--- Data for the task ---

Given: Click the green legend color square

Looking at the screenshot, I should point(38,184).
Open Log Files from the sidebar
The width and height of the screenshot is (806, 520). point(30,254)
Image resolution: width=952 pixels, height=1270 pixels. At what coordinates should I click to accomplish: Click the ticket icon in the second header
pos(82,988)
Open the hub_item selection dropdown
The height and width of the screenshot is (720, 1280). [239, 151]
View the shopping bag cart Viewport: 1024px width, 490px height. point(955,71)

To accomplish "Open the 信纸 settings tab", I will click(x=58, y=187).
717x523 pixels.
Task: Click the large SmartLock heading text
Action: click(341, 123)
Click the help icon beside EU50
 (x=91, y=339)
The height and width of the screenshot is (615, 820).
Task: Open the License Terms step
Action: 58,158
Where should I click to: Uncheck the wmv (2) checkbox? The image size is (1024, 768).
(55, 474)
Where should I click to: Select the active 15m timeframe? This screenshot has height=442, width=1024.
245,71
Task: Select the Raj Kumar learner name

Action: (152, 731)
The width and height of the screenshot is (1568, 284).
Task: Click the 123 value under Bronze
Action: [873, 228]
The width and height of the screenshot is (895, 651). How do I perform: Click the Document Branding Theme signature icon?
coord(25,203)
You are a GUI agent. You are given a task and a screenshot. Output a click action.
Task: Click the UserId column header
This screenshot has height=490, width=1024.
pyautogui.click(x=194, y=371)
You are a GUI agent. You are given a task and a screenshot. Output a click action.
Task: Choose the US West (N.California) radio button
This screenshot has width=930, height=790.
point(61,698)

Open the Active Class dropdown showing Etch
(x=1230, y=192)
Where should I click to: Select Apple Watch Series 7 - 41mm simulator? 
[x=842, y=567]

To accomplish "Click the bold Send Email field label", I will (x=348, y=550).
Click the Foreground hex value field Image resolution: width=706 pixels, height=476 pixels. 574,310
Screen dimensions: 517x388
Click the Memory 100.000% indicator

---

What to produce:
Going through the data above, count each line that contains "field" and give only that figure.

Written answer:
2